◆ **DOCUMENT PASSAGE**:
++++++++++++++++++++
To deal with this lack of love, we create coping strategies that either close the heart or overcompensate. When we close our hearts, we respond to wounds of love by withdrawing. As a result of pain, the heart makes its love conditional. It wants to receive before giving—because at its core, the heart feels depleted. The child who was not met with empathy has difficulties empathizing with others. Or one may be critical and judgmental, driving others away. In intimate relationships, people with a deficient heart energy are often the ones walking away in order to avoid getting hurt. The deficient heart at its core feels unlovable and lonely.
Where the deficient heart chakra is the result of an avoidant response to too little love, the compensating heart chakra overcompensates in an attempt to fulfill its needs. It uses love excessively to get one’s own need for love met. We overcompensate because of our own subconscious feeling of lack. This compensation strategy has a compulsive need to fixate on others. It takes care of others almost obsessively from our own denied needs for such care. This coping strategy creates dependency and codependency. Love is like a drug whose high keeps one away from one’s unresolved pain.
Neither the avoidant nor the compensation strategy leads to a fulfilled heart. They block the natural flow of giving and receiving. The previous closes us off from love altogether, while the latter obsessively seeks love through the other. We could say that symptoms of an avoidant strategy often manifest as a lack of love for others, while those of a compensating strategy manifest as a lack of love for oneself. Both stem from a feeling of lack of love, and neither strategy manages to fuel the heart with actual love.
Healing the heart is a gentle process that can not be forced. We cannot force the heart to open—and neither can we decide to suddenly have a stable inner source of love. The heart thrives on compassion and gentleness. When the heart feels safe and the conditions are right—this is the area where we can do our healing work—the heart will begin to go through its natural cycle of healing and blossoming.
++++++++++++++++++++
◆ **EXTRACTED RECORDS**:

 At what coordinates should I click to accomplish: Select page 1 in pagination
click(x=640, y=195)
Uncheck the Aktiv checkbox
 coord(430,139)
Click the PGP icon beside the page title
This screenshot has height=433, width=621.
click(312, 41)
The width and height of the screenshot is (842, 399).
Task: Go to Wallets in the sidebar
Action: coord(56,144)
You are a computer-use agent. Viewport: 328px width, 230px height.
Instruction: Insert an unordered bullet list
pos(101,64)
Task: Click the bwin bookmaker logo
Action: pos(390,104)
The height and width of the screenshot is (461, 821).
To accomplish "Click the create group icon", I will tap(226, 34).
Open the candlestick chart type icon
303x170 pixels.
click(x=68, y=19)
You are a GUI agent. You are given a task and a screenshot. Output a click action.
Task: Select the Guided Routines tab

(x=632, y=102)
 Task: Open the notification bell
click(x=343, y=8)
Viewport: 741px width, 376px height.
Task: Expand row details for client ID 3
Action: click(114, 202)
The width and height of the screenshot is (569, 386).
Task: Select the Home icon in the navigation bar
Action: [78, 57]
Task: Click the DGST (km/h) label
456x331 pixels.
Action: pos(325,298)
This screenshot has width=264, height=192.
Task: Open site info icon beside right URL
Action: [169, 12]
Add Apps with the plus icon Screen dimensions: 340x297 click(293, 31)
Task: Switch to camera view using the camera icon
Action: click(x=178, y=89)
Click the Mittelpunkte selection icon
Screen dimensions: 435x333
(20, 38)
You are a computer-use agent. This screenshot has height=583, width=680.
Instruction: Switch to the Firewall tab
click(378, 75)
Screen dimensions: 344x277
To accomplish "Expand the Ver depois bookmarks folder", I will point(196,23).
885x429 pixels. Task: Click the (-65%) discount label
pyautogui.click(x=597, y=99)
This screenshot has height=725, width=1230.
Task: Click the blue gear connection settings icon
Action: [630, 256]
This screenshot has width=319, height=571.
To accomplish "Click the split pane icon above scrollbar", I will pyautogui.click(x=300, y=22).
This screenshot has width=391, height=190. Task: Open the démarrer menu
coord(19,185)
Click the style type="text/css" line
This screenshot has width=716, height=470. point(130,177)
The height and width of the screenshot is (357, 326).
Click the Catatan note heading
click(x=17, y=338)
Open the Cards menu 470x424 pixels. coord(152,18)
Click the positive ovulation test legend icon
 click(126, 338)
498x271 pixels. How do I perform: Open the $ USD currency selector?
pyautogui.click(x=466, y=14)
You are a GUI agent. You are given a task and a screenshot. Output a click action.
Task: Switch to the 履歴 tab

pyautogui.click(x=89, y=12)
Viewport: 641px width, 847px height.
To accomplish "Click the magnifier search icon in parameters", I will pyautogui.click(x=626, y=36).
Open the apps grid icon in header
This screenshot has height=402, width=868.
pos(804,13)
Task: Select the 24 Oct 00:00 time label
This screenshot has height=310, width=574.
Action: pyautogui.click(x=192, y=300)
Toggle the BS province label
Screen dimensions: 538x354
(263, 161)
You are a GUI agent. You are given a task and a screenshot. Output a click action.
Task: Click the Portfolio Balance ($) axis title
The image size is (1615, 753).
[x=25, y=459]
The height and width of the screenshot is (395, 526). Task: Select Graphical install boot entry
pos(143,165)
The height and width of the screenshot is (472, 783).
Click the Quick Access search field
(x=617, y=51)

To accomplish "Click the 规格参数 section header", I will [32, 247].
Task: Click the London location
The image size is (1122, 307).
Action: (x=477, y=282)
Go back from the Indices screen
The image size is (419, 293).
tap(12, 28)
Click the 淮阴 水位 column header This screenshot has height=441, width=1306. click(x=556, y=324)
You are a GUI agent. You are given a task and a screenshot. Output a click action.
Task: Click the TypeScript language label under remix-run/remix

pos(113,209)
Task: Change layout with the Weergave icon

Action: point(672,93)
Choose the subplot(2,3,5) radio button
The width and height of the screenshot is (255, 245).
++++++++++++++++++++
◆ **DIRECTIONS FOR THIS TASK**:
Rewrite the stretch of the heart chakra passage from "Neither the avoidant" through "with actual love.", swapping "strategy" for "approach". The lines stand apart from the heart chakra passage.

◆ **EXERCISE OUTPUT**:
Neither the avoidant nor the compensation approach leads to a fulfilled heart. They block the natural flow of giving and receiving. The previous closes us off from love altogether, while the latter obsessively seeks love through the other. We could say that symptoms of an avoidant approach often manifest as a lack of love for others, while those of a compensating approach manifest as a lack of love for oneself. Both stem from a feeling of lack of love, and neither approach manages to fuel the heart with actual love.